■ Excerpt
·····

Bayside has been lighting impressive fires since their early days and really came onto their own with their split with Name Taken. Their first Victory full length was an extension of that same sound, but not exactly a progression. With this, their self titled sophomore album, Bayside has started a blaze that may burn out of their control. Every song has an enormous hook, a cruel or clever twist of phrase that is effectively barbed and easily swallowed. 
 
The track They Looked Like Strong Hands could be just another song about being in a band, but the vulnerability and uncertainty in lyrics like “I have this disease where I never go home” are refreshing and “Never telling the truth about how this life eats away. Not admitting I’m fake and I’m questioning whether this whole thing is worth it to die poor and all alone” is soul bearing.  Blame It On Bad Luck is a similarly conventionally grounded but exceptionally enacted song about growing up (key line: “My first fuck, my first fuck up.”).  And the very next track, We’ll Be OK is a sparse, devastatingly honest song about the effects of hooking up with kids in the scene. Bayside’s take on it?  “I got sex, you got fame.”

·····

■ Given information
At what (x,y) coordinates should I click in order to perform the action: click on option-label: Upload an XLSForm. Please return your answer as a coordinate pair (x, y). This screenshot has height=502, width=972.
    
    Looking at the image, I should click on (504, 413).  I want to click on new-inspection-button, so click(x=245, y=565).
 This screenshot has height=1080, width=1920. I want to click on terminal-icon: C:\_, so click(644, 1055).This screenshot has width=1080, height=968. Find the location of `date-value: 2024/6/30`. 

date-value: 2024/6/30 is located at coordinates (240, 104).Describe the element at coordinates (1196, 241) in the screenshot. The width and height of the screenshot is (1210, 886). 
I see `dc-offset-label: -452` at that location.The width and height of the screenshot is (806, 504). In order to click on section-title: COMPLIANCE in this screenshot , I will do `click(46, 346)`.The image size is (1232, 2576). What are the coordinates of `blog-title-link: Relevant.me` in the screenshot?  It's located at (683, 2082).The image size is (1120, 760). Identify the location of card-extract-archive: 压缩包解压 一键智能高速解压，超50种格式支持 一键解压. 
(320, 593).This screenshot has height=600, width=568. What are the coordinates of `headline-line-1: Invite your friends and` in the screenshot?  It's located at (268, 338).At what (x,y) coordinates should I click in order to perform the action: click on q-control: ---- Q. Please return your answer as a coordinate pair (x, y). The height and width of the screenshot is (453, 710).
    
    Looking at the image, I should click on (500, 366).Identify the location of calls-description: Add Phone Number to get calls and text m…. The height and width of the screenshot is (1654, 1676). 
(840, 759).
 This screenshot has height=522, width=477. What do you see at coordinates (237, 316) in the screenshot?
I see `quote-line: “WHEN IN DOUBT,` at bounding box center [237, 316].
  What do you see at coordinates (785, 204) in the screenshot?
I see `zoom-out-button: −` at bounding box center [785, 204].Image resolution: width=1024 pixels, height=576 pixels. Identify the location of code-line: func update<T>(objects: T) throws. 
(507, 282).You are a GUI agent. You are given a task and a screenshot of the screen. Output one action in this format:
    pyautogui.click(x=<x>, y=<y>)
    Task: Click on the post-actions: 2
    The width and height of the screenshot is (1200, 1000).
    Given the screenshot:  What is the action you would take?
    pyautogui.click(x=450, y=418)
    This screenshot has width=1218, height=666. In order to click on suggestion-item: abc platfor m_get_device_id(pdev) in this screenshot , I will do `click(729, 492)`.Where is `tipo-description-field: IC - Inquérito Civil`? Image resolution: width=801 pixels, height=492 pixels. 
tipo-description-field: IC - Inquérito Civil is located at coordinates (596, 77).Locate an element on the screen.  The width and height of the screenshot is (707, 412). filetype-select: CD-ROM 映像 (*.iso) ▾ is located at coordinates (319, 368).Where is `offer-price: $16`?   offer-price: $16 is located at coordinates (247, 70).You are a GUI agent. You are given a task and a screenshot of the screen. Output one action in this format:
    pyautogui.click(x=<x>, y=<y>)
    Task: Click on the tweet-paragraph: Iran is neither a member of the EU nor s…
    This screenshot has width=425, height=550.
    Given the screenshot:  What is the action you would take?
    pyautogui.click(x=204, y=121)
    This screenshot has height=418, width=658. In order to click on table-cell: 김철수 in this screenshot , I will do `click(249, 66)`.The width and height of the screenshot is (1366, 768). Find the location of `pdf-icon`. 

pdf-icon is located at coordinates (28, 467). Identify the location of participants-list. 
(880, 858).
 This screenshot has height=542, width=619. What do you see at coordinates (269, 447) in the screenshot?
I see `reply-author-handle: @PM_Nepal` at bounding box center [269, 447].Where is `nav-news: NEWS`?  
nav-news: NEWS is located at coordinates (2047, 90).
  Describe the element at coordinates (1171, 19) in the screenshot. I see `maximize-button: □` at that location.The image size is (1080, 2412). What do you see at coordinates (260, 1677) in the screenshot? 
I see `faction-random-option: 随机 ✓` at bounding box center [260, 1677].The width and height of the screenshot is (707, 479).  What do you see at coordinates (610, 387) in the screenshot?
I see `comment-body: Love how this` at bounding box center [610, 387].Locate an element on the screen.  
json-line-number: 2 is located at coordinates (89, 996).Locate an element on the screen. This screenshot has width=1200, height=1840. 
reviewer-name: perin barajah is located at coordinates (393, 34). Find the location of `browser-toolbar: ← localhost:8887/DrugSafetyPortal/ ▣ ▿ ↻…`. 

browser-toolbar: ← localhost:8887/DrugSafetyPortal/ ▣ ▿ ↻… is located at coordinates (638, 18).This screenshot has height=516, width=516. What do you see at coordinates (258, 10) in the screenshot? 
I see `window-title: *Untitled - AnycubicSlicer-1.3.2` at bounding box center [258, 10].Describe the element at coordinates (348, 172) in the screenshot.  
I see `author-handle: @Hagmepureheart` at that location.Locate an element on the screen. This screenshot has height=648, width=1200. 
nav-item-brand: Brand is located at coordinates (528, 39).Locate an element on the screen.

·····

■ What to do
a: Transcribe the part of the Bayside album review that begins at the words "Bayside has been" and ends after the words "and easily swallowed.".
b: List every song title mentioned in the Bayside album review.
c: Continue the Bayside album review from the point where it stops.

■ Response list
a:
Bayside has been lighting impressive fires since their early days and really came onto their own with their split with Name Taken. Their first Victory full length was an extension of that same sound, but not exactly a progression. With this, their self titled sophomore album, Bayside has started a blaze that may burn out of their control. Every song has an enormous hook, a cruel or clever twist of phrase that is effectively barbed and easily swallowed.

b:
They Looked Like Strong Hands
Blame It On Bad Luck
We'll Be OK

c:
 
As pop-punk bands homogenize under increasing scrutiny by the mainstream press and the deep-pocketed major labels, it is nice to see a band that breathes life into a tired genre and leaves their own indelible mark.  Bayside takes everything that has gone wrong with punk love songs and chest opening, wound examining lyrics and makes it go right for forty sweet self-titled minutes.